• [Excerpted text]:
------------------------------------------------------------

BBO is usually closed over the summer, so it wasn’t hit with a slew of cancelled shows like venues with chock-a-block itineraries, but the uncertainty is something it is dealing with head-on as much as any other venue. “We have good days when we feel positive and excited about prospects, but often it is hopeless and confusing,” says Mehta. “I think it’s okay to admit that there is no clarity at the moment.”

A scene from Sreejit Ramanan’s Misty Mountains of Mahabharata

Grappling with a similar uncertainty is the Mumbai-based QTP, a theatre group that doubles as an events management company. In March, it had to cancel performances of co-founder Quasar Thakore Padamsee’s production of its hit one-man show Every Brilliant Thing with Vivek Madan, as well as abort the India tour of British performer Shane Shambhu’s Confessions of a Cockney Temple Dancer, organised by the British Council. The blueprint to a prospective reopening or ‘going back’ isn’t as forthcoming as one might think.

------------------------------------------------------------

• [Saved entries]:

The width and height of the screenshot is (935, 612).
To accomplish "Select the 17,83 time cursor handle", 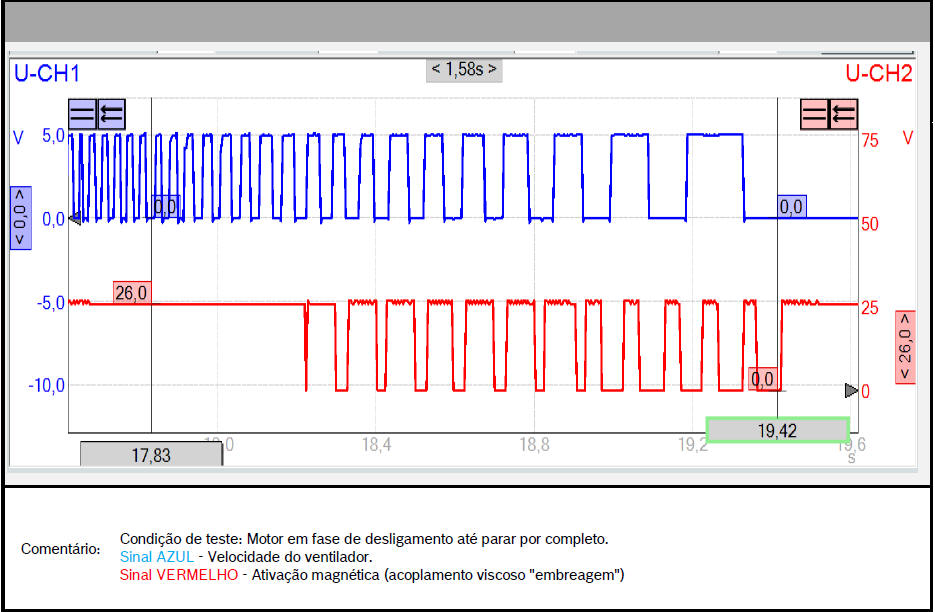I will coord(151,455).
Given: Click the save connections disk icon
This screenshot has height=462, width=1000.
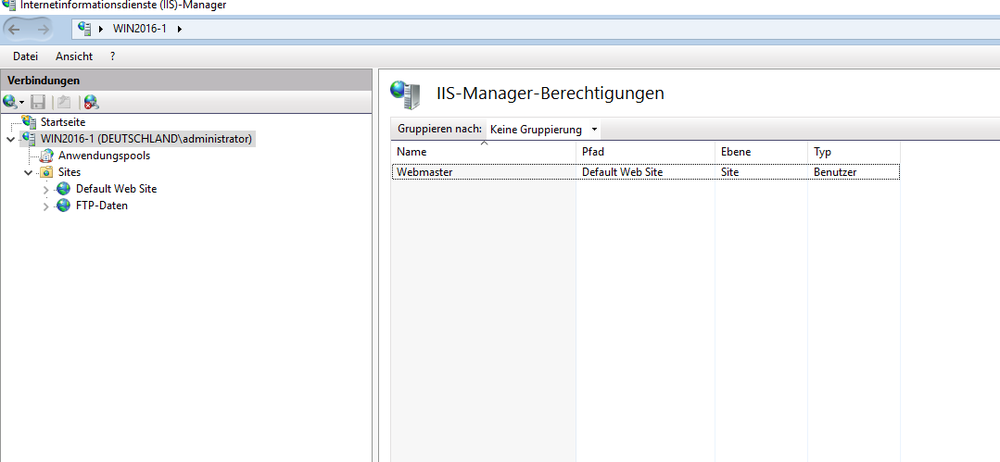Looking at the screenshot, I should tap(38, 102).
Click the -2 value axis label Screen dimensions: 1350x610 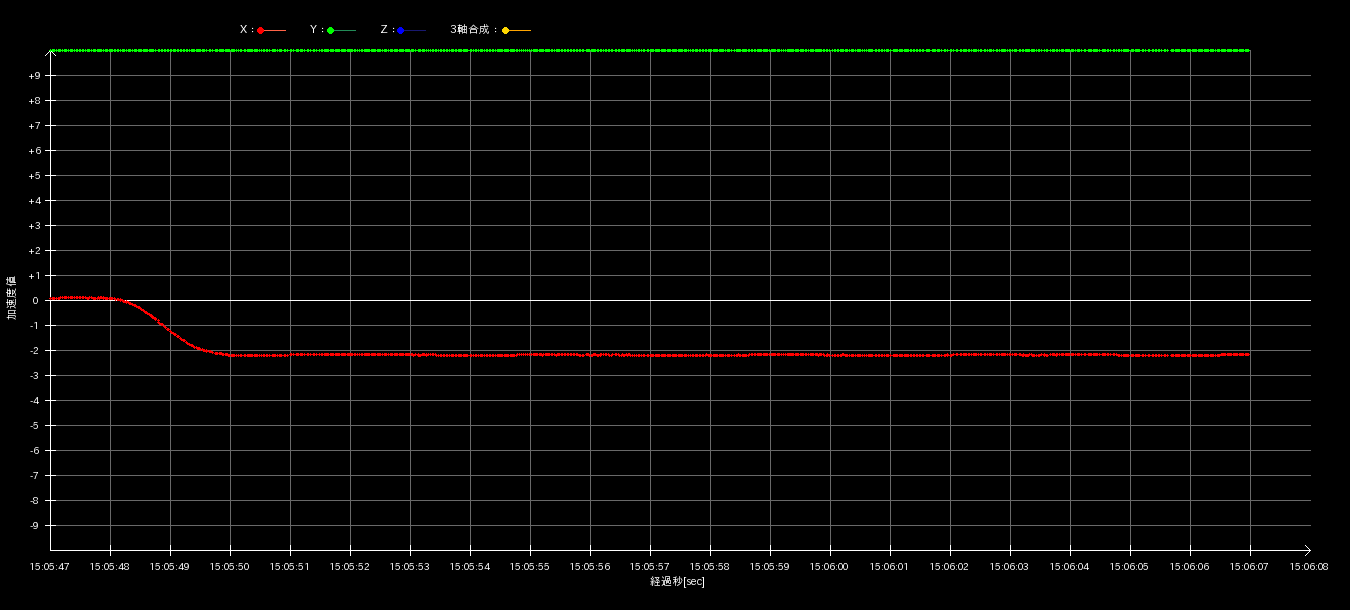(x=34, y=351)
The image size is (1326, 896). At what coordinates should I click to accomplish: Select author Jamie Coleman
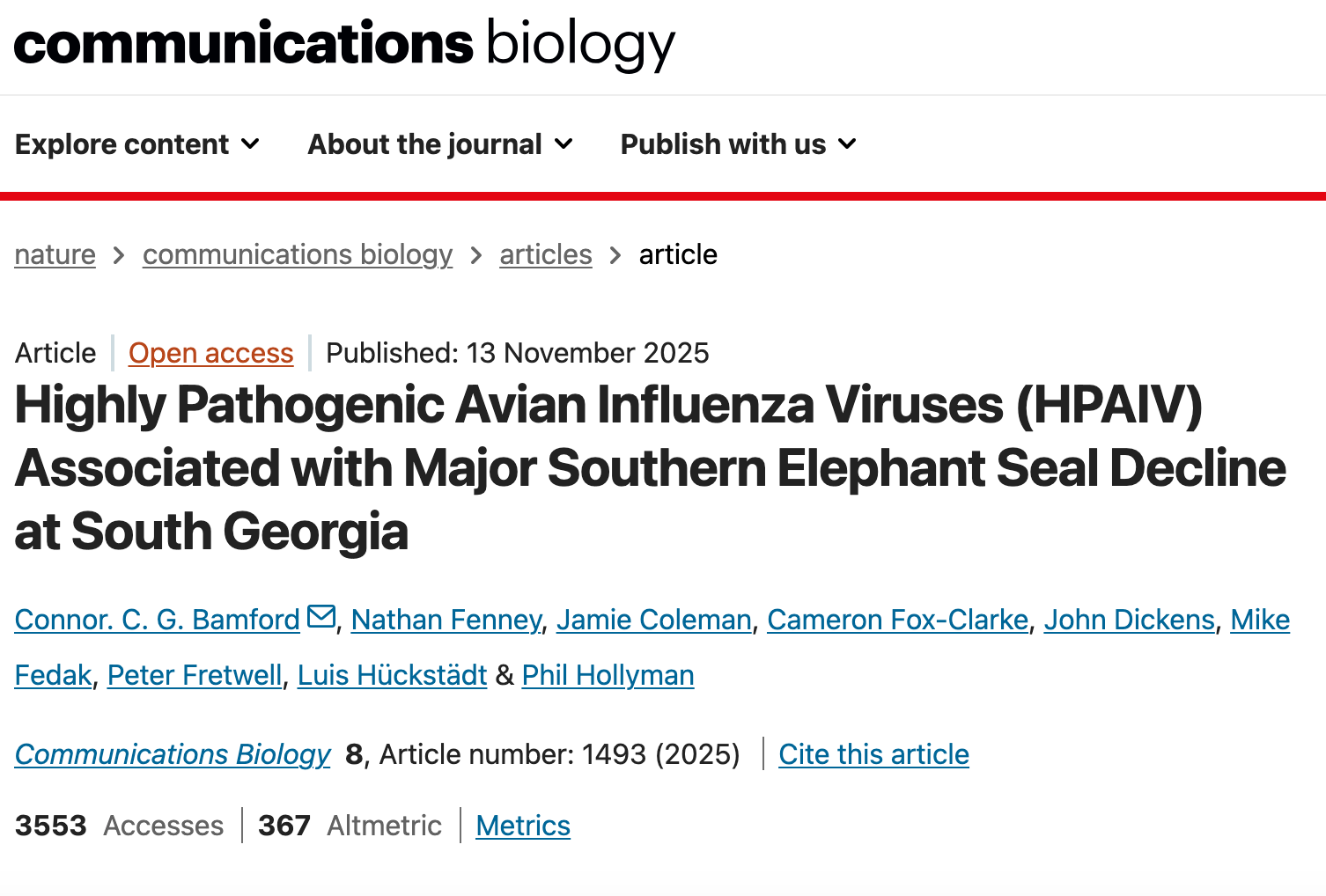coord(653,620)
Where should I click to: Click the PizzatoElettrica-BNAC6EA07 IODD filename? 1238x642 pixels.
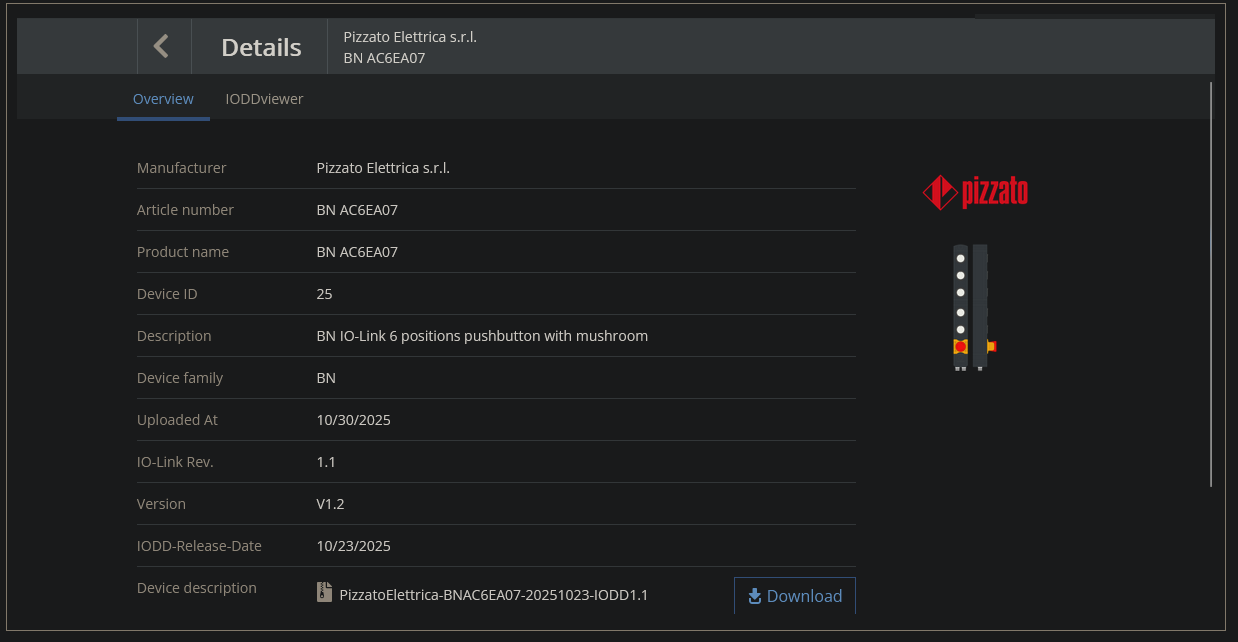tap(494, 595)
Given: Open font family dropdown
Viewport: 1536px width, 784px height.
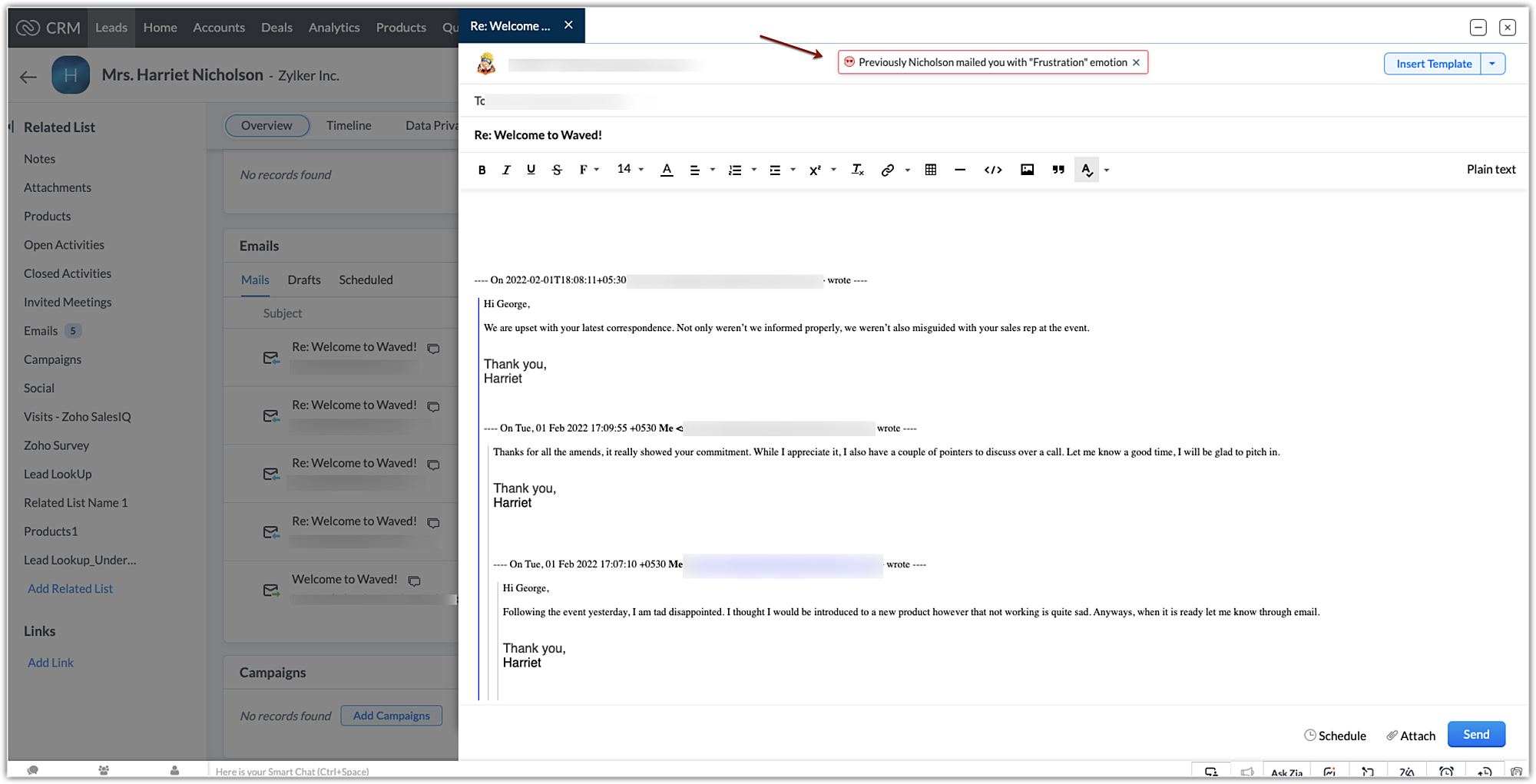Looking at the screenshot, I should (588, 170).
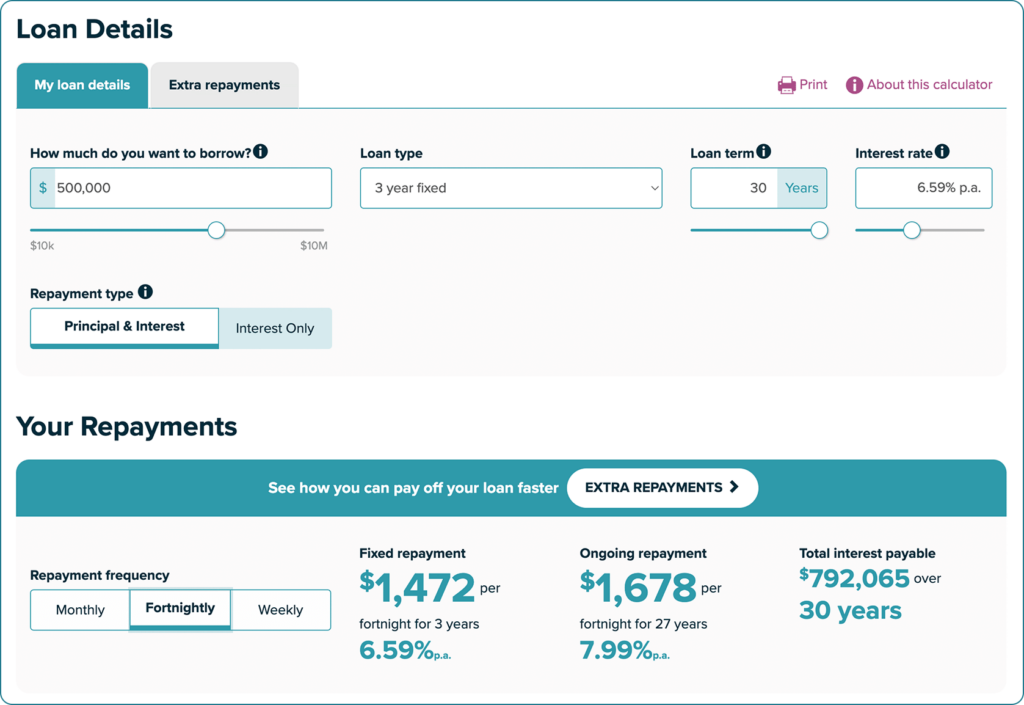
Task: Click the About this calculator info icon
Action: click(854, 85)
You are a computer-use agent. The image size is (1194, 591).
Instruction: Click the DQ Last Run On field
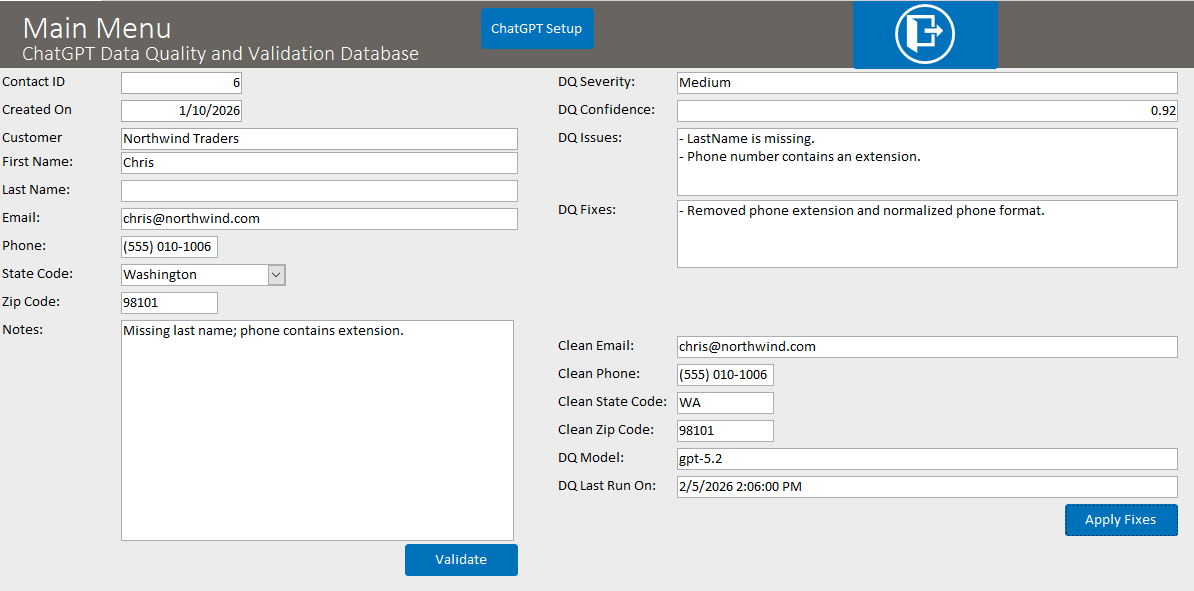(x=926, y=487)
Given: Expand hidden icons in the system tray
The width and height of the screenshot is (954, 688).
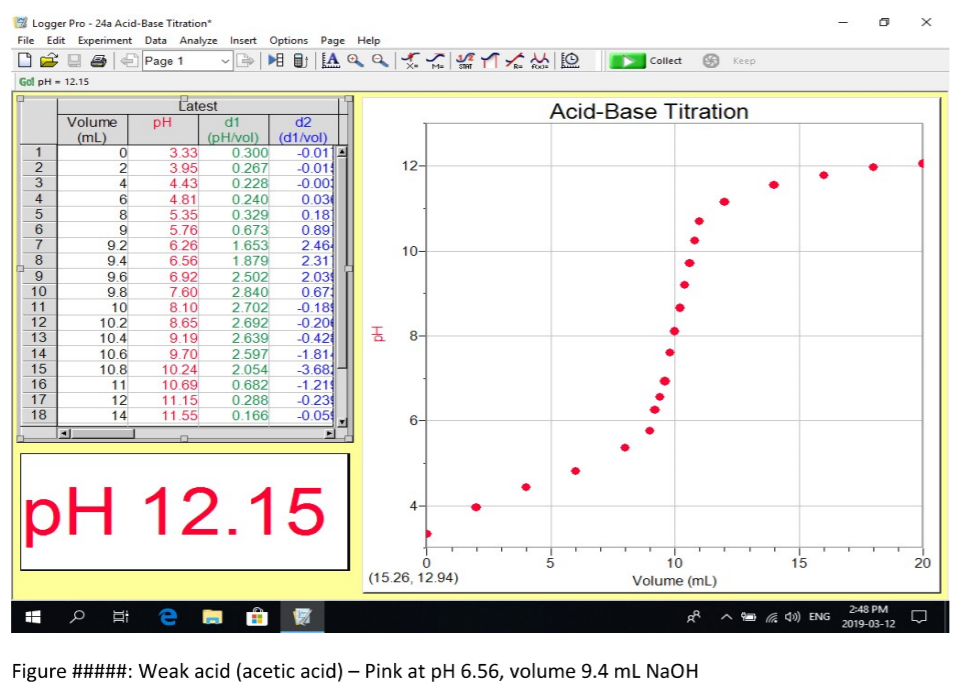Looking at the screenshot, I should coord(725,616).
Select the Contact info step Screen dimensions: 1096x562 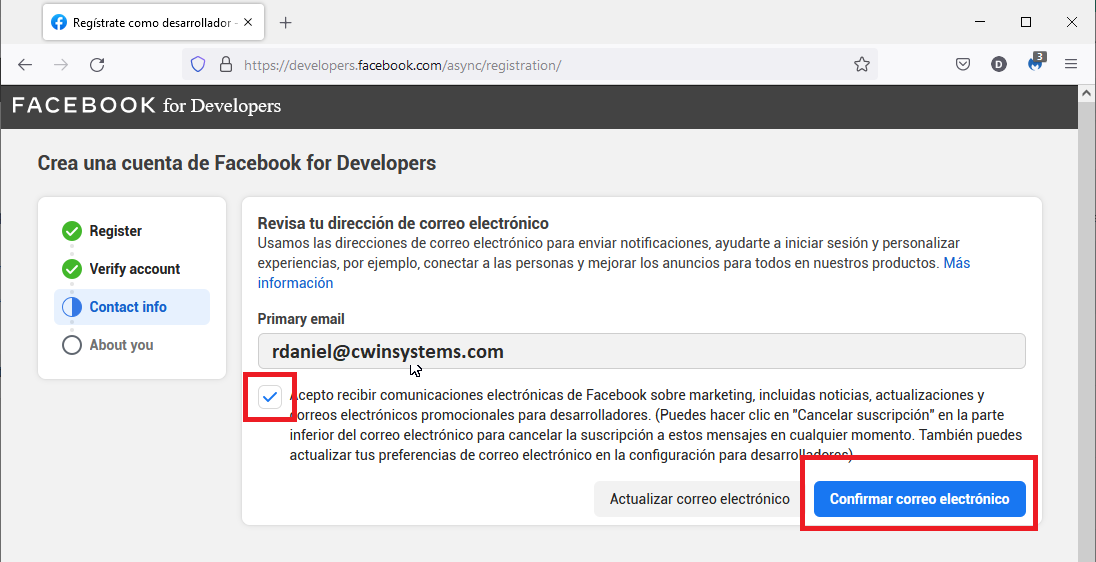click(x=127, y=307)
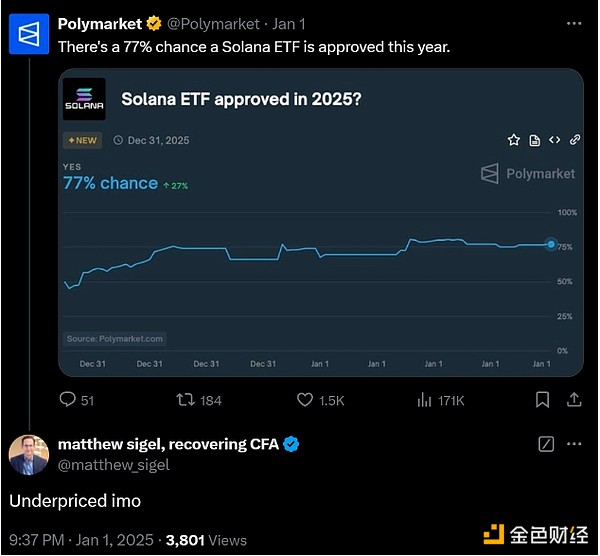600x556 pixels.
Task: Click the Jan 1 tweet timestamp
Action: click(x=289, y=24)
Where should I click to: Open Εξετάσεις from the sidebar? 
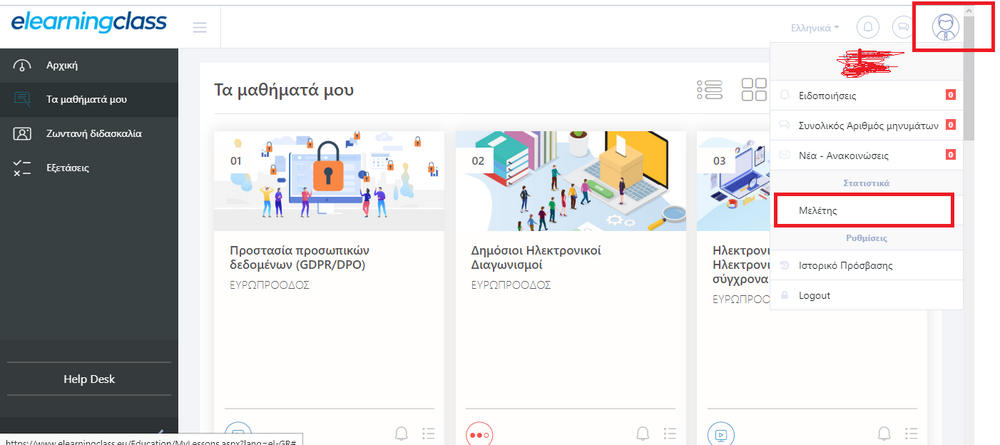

------------------------------------------------------------

• [Task list]:
1: In the excerpt about theatre venues, when is BBO usually closed?
2: Say whether each statement agrees with the excerpt about theatre venues, quoting the words that decide it: (a) QTP is based in Mumbai. (b) Every Brilliant Thing is a show for two performers. (c) The British Council organised the India tour of Shane Shambhu's Confessions of a Cockney Temple Dancer.
3: Carry the excerpt about theatre venues further, starting after its last sentence.
The lines above play no part in this.

• [Response list]:
1: Over the summer.

2:
(a) Yes: "the Mumbai-based QTP"
(b) No: "its hit one-man show Every Brilliant Thing"
(c) Yes: "Confessions of a Cockney Temple Dancer, organised by the British Council"

3:
“The lockdown might be relaxed in a tiered fashion, but there’s also the moral question of how do we ask people to come within close proximity of each other in good faith,” explains Padamsee. This call for assembly, with its ethical implications, applies equally to both rehearsals and performances. Logistical parameters, like ensuring social distancing and proper sanitisation procedures, could be figured out—for instance, by selling only a third of tickets perhaps—but getting audiences back would be a hard sell. “This has effectively taken us back 10 years, in terms of audiences, infrastructure and creative manpower,” says Padamsee.

The past decade has seen a democratisation of theatre in Mumbai, with scores of alternative spaces setting up a parallel, if fringe, economy of arts practice, while larger venues pushed the envelopes in terms of big-ticket ventures that attracted large audiences. In a post-lockdown risk-averse climate, most of these gains would’ve been frittered away. Months of quarantine might also push audiences towards easily accessible digital content, which Padamsee feels might warrant a drastic change in the content theatre-makers create to win audiences back. “We need to reinvent our idiom, and create a community experience, because I believe it is the live performing arts that will ultimately bring back a culture that relies on social engagements in person,” he says.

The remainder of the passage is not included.